Your assignment: Look below for the line containing "Image resolution: width=1568". Write out that line and the rest through the last one, exactly as they appear, but without pictures.

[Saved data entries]

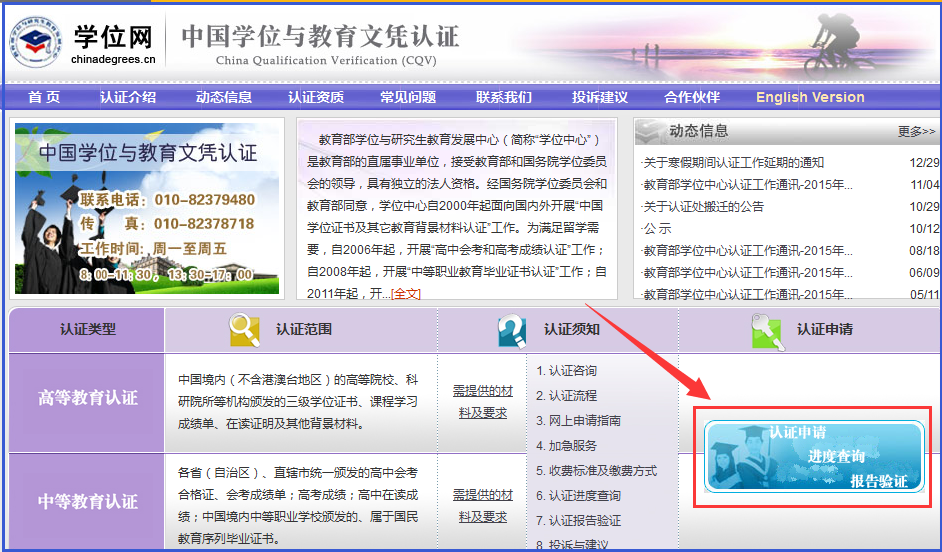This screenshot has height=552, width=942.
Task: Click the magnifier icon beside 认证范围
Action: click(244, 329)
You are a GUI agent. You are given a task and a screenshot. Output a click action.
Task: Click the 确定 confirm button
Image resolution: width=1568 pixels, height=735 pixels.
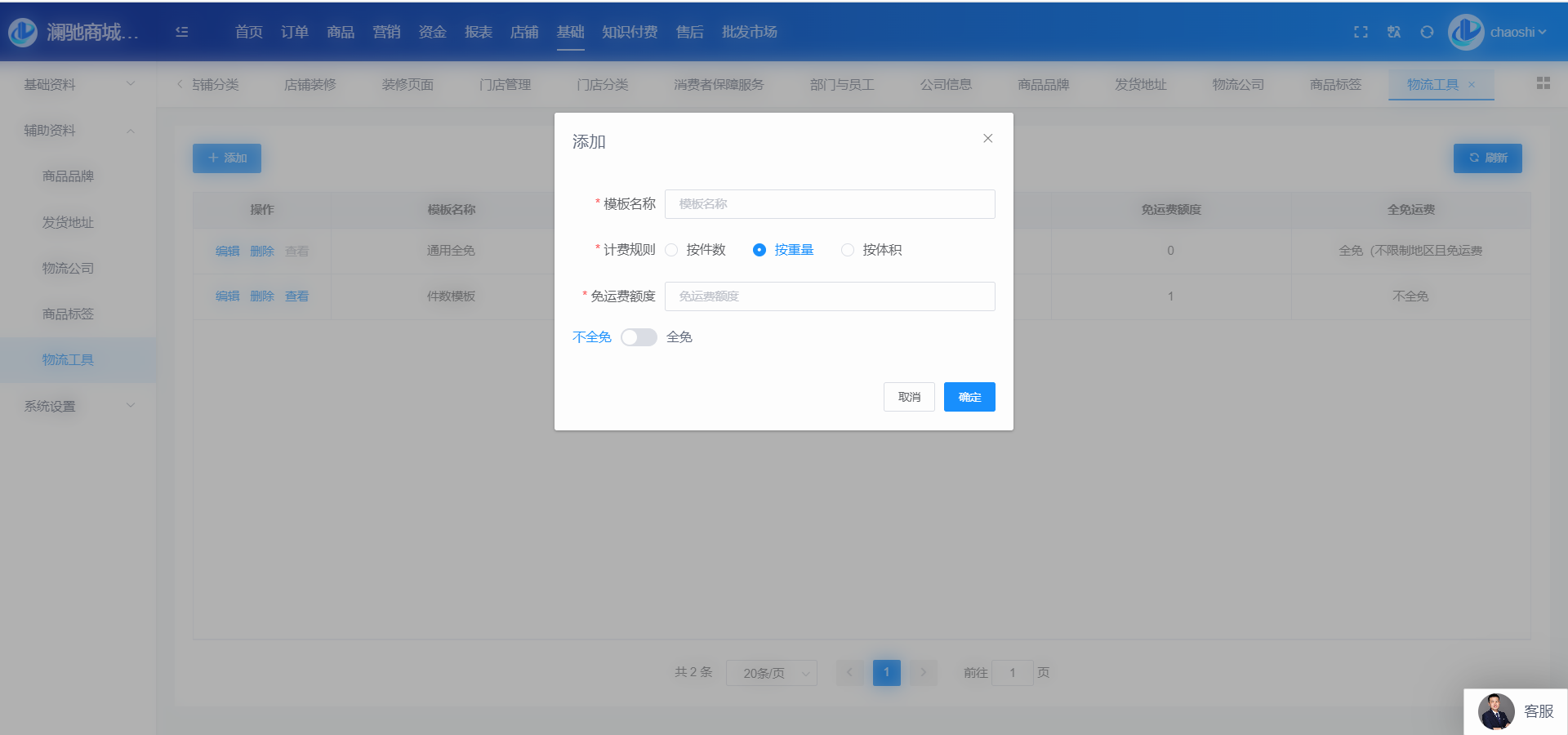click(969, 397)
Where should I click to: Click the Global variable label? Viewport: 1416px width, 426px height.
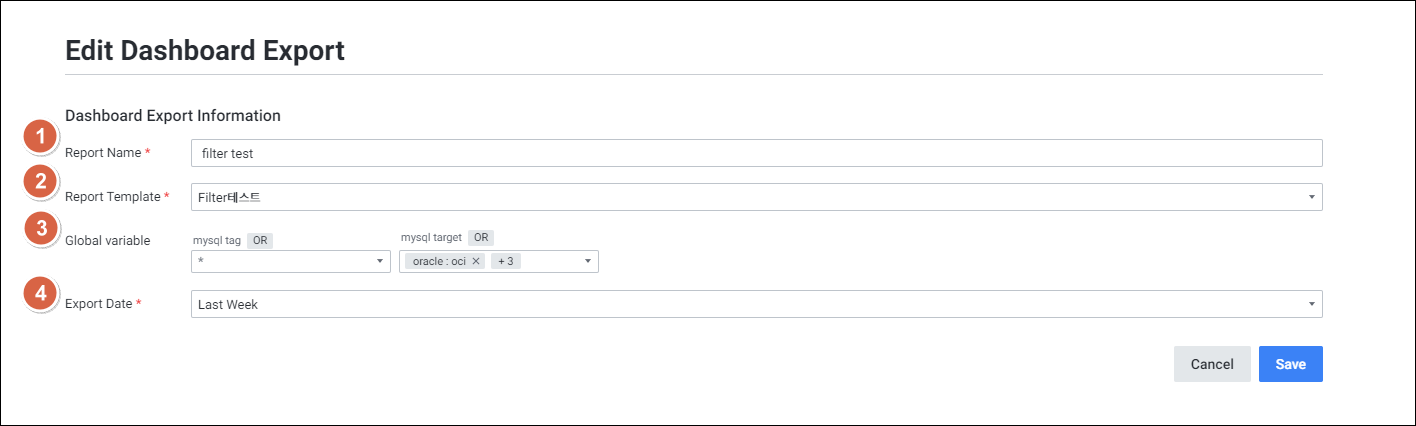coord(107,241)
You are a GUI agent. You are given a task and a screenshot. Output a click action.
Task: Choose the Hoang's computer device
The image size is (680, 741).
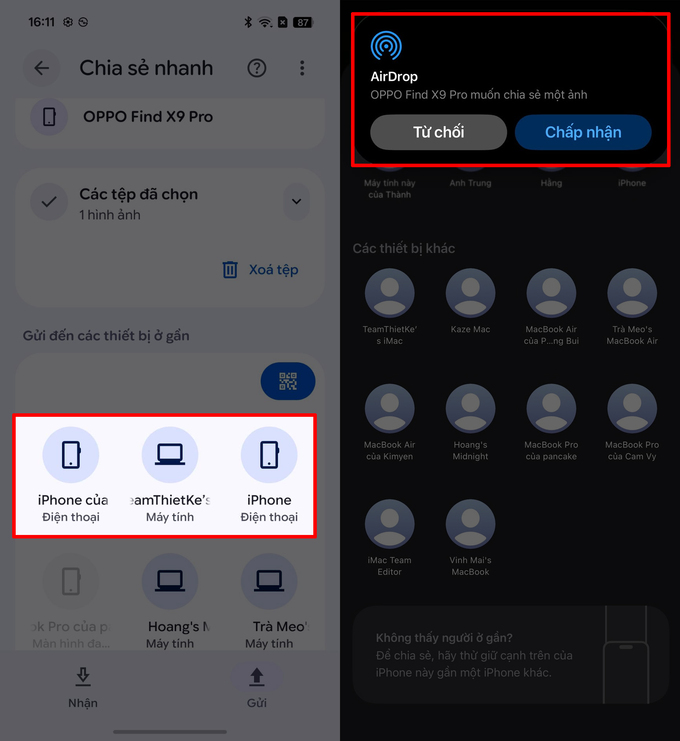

Answer to this problem:
Image resolution: width=1568 pixels, height=735 pixels.
click(969, 397)
Where should I click to: Click the Global variable label? Viewport: 1416px width, 426px height.
coord(107,241)
You are a GUI agent. You are given a task and a screenshot. Output a click action.
Task: Choose the Hoang's computer device
The image size is (680, 741).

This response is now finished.